## Supplied information:
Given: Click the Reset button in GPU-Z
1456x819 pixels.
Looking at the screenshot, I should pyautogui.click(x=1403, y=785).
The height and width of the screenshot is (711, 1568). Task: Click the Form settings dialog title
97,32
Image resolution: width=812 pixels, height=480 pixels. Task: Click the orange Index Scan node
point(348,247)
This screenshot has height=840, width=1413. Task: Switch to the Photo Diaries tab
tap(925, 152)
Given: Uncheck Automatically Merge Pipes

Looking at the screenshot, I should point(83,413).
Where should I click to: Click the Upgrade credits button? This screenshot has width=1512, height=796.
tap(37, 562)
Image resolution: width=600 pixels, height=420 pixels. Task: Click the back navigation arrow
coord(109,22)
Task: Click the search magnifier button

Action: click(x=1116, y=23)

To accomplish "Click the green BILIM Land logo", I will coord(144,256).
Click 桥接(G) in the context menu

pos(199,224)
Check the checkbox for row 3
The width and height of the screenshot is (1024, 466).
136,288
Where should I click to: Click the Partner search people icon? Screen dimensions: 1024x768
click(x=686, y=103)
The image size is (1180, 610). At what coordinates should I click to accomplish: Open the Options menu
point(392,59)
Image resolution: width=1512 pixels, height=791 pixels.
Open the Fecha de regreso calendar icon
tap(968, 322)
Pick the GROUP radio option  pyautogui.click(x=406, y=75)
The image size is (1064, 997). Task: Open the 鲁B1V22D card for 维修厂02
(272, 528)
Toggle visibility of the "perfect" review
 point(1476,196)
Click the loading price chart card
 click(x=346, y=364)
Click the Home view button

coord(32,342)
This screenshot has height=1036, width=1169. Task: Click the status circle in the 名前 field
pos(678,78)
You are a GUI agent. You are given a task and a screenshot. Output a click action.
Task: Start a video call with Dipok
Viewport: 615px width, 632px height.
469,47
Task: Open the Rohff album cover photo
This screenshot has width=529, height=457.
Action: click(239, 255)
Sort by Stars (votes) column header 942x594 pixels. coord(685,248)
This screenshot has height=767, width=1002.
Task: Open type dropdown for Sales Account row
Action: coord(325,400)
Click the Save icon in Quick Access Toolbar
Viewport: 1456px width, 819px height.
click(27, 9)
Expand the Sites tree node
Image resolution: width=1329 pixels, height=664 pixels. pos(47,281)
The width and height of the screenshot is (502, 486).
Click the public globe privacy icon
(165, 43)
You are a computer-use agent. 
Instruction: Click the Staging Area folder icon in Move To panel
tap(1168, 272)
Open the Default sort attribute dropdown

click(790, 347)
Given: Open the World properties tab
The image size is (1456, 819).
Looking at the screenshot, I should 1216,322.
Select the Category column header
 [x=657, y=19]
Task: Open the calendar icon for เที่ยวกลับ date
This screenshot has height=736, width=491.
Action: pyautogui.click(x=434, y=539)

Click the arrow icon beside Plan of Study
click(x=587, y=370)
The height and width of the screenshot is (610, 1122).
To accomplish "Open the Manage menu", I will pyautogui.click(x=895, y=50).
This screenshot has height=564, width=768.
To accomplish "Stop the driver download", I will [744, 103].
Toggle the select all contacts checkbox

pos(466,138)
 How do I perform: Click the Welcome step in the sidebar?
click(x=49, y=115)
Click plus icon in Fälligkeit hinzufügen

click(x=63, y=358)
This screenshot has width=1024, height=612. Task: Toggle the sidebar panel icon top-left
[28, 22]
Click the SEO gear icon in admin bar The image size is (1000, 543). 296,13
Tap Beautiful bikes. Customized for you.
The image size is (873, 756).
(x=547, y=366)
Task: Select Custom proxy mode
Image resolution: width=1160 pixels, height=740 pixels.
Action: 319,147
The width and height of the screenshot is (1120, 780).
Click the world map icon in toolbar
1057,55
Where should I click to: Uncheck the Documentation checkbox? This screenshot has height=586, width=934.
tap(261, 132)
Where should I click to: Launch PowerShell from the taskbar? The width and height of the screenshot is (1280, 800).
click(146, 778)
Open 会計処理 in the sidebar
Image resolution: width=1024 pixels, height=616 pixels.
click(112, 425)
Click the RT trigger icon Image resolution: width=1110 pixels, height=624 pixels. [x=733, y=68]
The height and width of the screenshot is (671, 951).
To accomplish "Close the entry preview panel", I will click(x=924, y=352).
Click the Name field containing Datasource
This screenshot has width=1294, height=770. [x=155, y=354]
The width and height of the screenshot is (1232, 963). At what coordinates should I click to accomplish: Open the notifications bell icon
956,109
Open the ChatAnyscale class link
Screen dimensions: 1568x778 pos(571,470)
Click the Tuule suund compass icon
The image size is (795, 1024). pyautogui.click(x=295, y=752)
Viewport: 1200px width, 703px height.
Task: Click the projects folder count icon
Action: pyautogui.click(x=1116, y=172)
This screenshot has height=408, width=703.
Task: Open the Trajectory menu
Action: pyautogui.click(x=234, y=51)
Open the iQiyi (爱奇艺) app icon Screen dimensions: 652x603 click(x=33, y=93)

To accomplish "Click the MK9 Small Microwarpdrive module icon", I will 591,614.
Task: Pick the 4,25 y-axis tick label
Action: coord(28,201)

## What the exercise asks:
Which lines in the rows above contain the word "Where"? Show each of them in full.

## In response:
Where should I click to: Click the Upgrade credits button? This screenshot has width=1512, height=796.
Where should I click to: Click the Partner search people icon? Screen dimensions: 1024x768
Where should I click to: Uncheck the Documentation checkbox? This screenshot has height=586, width=934.
Where should I click to: Launch PowerShell from the taskbar? The width and height of the screenshot is (1280, 800).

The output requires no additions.